Tutto questo rende più difficili le prospettive di un’imminente conferenza per la pace in Siria in programma a Ginevra sotto l’égida degli Stati Uniti e della stessa Russia. In sede di Consiglio europeo di ministri degli Esteri l’iniziativa di opporsi ai propositi bellicosi di Parigi e di Londra sembra sia venuta dall’Austria, ma a lavori conclusi anche il ministro degli Esteri italiano, Emma Bonino, ha dichiarato ai giornalisti presenti di essere personalmente contraria all’invio di armi agli insorti in Siria. Dovrà in proposito consultarsi con i suoi colleghi di governo ma ha aggiunto – a nostro avviso lodevolmente – che per quanto la riguarda agli insorti contro Assad non giungeranno armi dall’Italia (anche se poi ciò sarà vero soltanto nella misura in cui la Farnesina ha in mano tutti i rubinetti di tutti gli oscuri canali che percorrono le forniture di questo genere di merci, il che non è scontato).
Al di là di ogni più specifico aspetto la vicenda conferma, se mai ce ne fosse stato bisogno, che una politica estera comune dell’Unione europea non si può improvvisare sotto la spinta estemporanea di questa o di quella crisi. O si apre un vero dibattito politico, non solo nel chiuso del Consiglio ma prima di tutto in sede di Parlamento europeo, nel quale emergano e si confrontino le varie linee di gravitazione geo-politica che caratterizzano le grandi aree in cui si articola l’Unione e si giunga a farne un’equilibrata sintesi, oppure ogni volta andrà a finire come lunedì scorso è accaduto, ossia che ognuno se ne va per la propria strada.

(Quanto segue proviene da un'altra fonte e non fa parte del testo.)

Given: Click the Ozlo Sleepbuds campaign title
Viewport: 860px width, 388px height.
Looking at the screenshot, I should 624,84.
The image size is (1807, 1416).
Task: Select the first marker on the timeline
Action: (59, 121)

In tale quadro il nostro Paese ha il diritto e il dovere di far valere il proprio legittimo interesse mediterraneo. Quindi il suo interesse a quella pace del Vicino Oriente che al Nord Europa sta a cuore poco o nulla. E quindi anche il suo interesse a che la Siria non venga sacrificata sull’altare di una transizione catastrofica dal regime di Assad a qualcosa che di certo sarebbe molto peggio.
Benché molto della sua storia politica e della sua cultura ci faccia rabbrividire, dobbiamo riconoscere che Emma Bonino è consapevole più di tutti i suoi recenti predecessori del ruolo primario e potenzialmente positivo che la storia e la geografia assegnano al nostro Paese nel Mediterraneo. Se dunque il governo Letta volesse sorprenderci facendo nel Levante una politica attiva a misura dell’interesse legittimo del nostro Paese, con questo ministro degli Esteri potrebbe anche provarci con una certa possibilità di successo. E ciò tanto più considerando che l’Italia può muoversi nell’area avvalendosi non solo dei canali diplomatici, ma anche di una fitta rete di positive relazioni culturali ed economiche di cui nessun altro Paese europeo ed occidentale dispone.
Di nodi intricati che la forza militare non riesce mai a sciogliere, e che spesso la diplomazia non può sciogliere da sola, talvolta si trova il bandolo grazie a un uso combinato di leve diverse appartenenti a tutte queste sfere. Ogni giorno che passa senza che la pace torni in Siria aggiunge nuove morti, nuove distruzioni, nuovi dolori, nuova miseria, come ci ha di recente ricordato tra gli altri un nuovo appello del Custode di Terra Santa, i cui frati sono presenti anche nel martoriato Paese a fianco di popolazioni sfinite da ormai due anni di guerra civile. Tutto ciò che si può ragionevolmente tentare per porre fine a questa follia va tentato.